J’ai dit que la Hollande contenait peu de monumens vraiment dignes de ce nom. En effet, vous n’y retrouvez nulle part ce hardi clocher d’Anvers, ces belles tours massives de Bruges et de Bruxelles, ces hôtels-de-ville semés dans les provinces de la Belgique comme les palais d’autant de rois ; vous n’y rencontrez pas de ces magnifiques cités féodales, ombrageant les rues de leurs frontons hauts et crénelés, semblables à des donjons de châteaux-forts. Il semblerait que ces cités de briques soient bâties d’hier pour une exploitation industrielle. Les habitations des riches ressemblent en tout à celles des pauvres, excepté que les premières ont par-devant un perron de dix ou douze degrés, bordé d’une jolie rampe de fer, et conduisant à une petite porte bâtarde ornée d’un bouton de cuivre bien luisant.

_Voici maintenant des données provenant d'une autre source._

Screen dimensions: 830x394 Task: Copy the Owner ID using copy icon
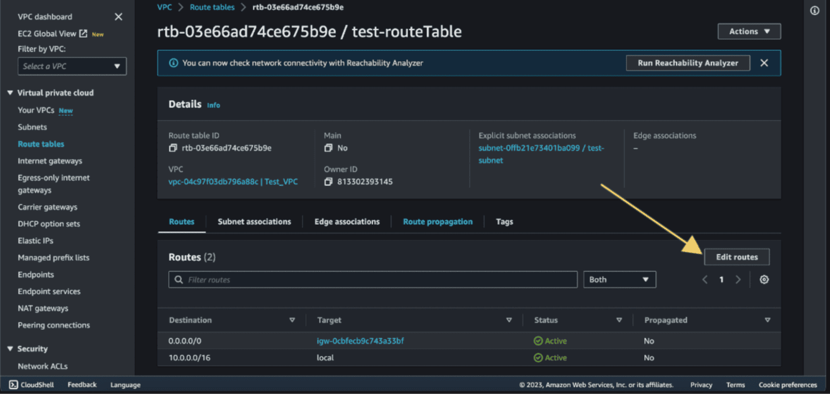[x=328, y=182]
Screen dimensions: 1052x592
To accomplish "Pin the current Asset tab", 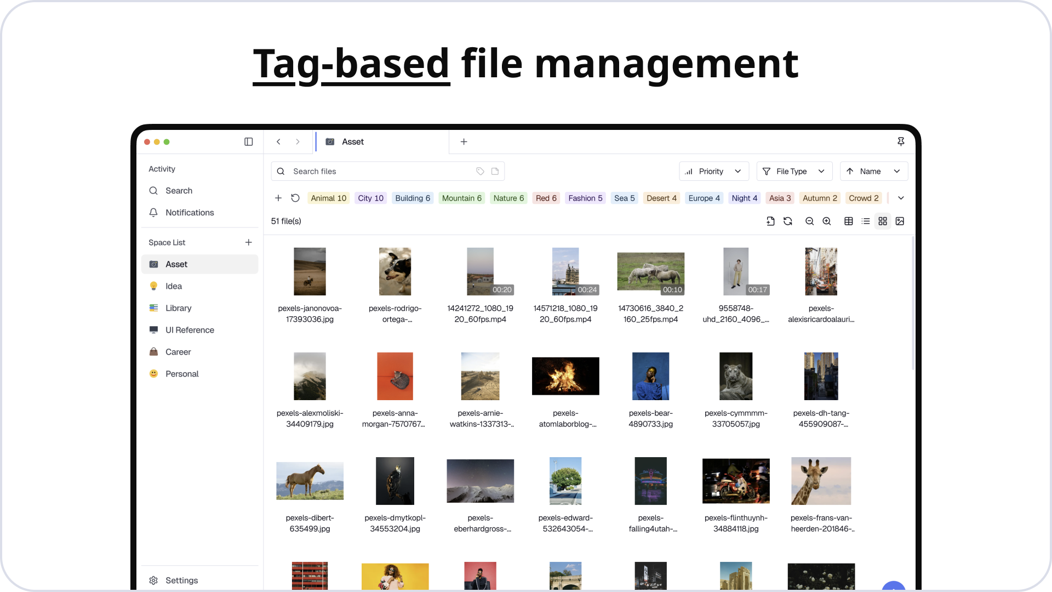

Le Binnen-hof et le Buiten-hof, à La Haye, n’offrent pas d’autre intérêt que leur date et le souvenir de la mort de Barneveld. Quant au palais royal d’Amsterdam, appelé le Dam, il ressemble plutôt à une caserne qu’à un lieu de plaisance. Je préfère à cela le palais où fut assassiné Guillaume Ier. C’est à Delft qu’on voit ce monument, lequel n’est pas dépourvu d’une certaine grace, comparé à ceux qui l’avoisinent. Mais ce que tout voyageur ne doit pas manquer d’aller visiter, c’est la grande église de Bréda.